Consolidation and strategic mergers to increase value proposition as hospitals and doctors scrutinize financial performance beyond the COVID-19 pandemic
By CAS April, 2022
The RCM vertical remained active in Q1 2022 from an M&A perspective, although deal volume and deal count were reduced compared to Q1 2021 per CAS. There is a significant degree of interest in the revenue cycle from industry participants from hospitals/health systems acquiring downstream vendors and value providers, strategic buyers looking to expand their revenue cycle offerings, and financial sponsors the like.
Hospitals are beginning to develop venture opportunities or partnering with equity sponsors (predominantly venture capital) to make investments in the healthcare space, but also in areas impacting the revenue cycle. As hospitals are experiencing a great deal of financial stress, they are forced to innovate and focus on efficiency. In recent times, this comes in the form of applying technology to aid either a human or a process. The revenue cycle, given its labor-intensive nature, is ripe for continued digitization and a shift to automation. Hospitals understand this and given their inorganic growth strategies, can often be a test environment or large client, all while controlling the expense even greater via ownership. Also, CAS has been observing a recent trend of hospitals making strategic hires from the for-profit sector, specifically overseeing functions such as vendor management or RCM outsourcing solutions. Key decision-makers coming from the for-profit side of the industry may have reverberations throughout the sector and provide opportunities that were once more difficult to penetrate.
Paying for healthcare is a reality in America, oftentimes more challenging than it needs to be. It can be a difficult or cumbersome experience for most. There is a great deal of dissatisfaction from the consumers, as evidenced by the more than 750,000 complaints the CFPB received in 2021. Healthcare providers understand this reality and are shifting attention to patient experience to clarify expenses and offer consumers the best information available. Technology is and will continue to be, a driving force. Given the overlap with the ARM vertical mentioned in the previous section, CAS possesses a wealth of knowledge on the back end of the revenue cycle. These companies, like first and third-party (self-pay) collections, are ripe for disruption. As you go further up the consumer lifecycle to companies in the electronic health records, patient portals, patient eligibility, and other consumer-facing applications, the emphasis on technology is greater. These companies are experiencing software disruption with integrations or APIs to larger revenue cycle value chain providers.

(Pixel coordinate grounding data)
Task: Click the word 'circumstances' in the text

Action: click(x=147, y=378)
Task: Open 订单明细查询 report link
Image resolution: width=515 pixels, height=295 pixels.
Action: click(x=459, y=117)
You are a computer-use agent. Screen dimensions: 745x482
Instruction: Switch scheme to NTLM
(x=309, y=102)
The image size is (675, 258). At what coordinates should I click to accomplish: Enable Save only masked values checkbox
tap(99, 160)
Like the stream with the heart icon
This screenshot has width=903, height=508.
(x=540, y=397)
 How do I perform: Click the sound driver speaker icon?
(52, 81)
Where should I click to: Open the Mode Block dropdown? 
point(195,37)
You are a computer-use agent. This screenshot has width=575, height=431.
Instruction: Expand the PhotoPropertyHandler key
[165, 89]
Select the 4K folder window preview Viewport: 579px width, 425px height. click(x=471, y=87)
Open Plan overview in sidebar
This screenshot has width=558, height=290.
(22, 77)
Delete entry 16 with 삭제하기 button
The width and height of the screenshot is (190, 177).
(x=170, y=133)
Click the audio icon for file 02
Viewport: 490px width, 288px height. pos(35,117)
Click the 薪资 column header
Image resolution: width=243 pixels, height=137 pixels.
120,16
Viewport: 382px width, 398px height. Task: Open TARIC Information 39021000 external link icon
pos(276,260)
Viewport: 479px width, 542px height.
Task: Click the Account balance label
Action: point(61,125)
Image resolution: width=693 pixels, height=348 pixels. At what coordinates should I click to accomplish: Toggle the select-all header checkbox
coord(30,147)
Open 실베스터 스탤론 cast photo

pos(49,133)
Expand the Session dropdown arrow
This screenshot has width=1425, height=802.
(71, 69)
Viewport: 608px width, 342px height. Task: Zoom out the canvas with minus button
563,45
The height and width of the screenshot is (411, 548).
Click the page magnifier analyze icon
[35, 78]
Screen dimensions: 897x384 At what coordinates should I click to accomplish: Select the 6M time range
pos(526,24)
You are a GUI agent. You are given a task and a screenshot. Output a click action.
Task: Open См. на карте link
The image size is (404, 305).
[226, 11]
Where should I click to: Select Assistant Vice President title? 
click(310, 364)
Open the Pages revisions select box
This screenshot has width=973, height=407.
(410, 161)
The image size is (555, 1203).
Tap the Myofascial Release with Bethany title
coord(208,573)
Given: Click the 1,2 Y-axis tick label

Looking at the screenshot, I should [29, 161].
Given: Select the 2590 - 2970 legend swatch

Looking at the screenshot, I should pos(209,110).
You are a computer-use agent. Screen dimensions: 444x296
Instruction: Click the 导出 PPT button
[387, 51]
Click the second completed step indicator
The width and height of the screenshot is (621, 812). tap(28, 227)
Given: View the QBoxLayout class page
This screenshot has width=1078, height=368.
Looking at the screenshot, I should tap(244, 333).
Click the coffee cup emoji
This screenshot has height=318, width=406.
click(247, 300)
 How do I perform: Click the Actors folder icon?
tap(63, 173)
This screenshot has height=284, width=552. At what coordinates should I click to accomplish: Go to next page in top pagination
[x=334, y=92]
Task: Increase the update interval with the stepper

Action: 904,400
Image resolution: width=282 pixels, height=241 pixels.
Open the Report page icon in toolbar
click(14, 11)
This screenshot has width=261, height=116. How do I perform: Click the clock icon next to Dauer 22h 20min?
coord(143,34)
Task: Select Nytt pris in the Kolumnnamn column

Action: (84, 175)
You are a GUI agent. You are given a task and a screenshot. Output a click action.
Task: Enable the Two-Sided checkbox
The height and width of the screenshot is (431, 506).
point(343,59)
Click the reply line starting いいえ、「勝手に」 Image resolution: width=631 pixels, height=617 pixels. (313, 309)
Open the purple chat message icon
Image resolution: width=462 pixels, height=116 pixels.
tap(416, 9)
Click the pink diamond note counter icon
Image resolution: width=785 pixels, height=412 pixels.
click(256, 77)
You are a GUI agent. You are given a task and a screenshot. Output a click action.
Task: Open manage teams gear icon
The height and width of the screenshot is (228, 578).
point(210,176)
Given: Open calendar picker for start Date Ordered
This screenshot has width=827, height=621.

[TASK TO CARRY OUT]:
Please reproduce the revenue cycle article above word for word, starting at the words "Consolidation and strategic" and stopping after the words "sponsors the like.".

[WRITTEN ANSWER]:
Consolidation and strategic mergers to increase value proposition as hospitals and doctors scrutinize financial performance beyond the COVID-19 pandemic
By CAS April, 2022
The RCM vertical remained active in Q1 2022 from an M&A perspective, although deal volume and deal count were reduced compared to Q1 2021 per CAS. There is a significant degree of interest in the revenue cycle from industry participants from hospitals/health systems acquiring downstream vendors and value providers, strategic buyers looking to expand their revenue cycle offerings, and financial sponsors the like.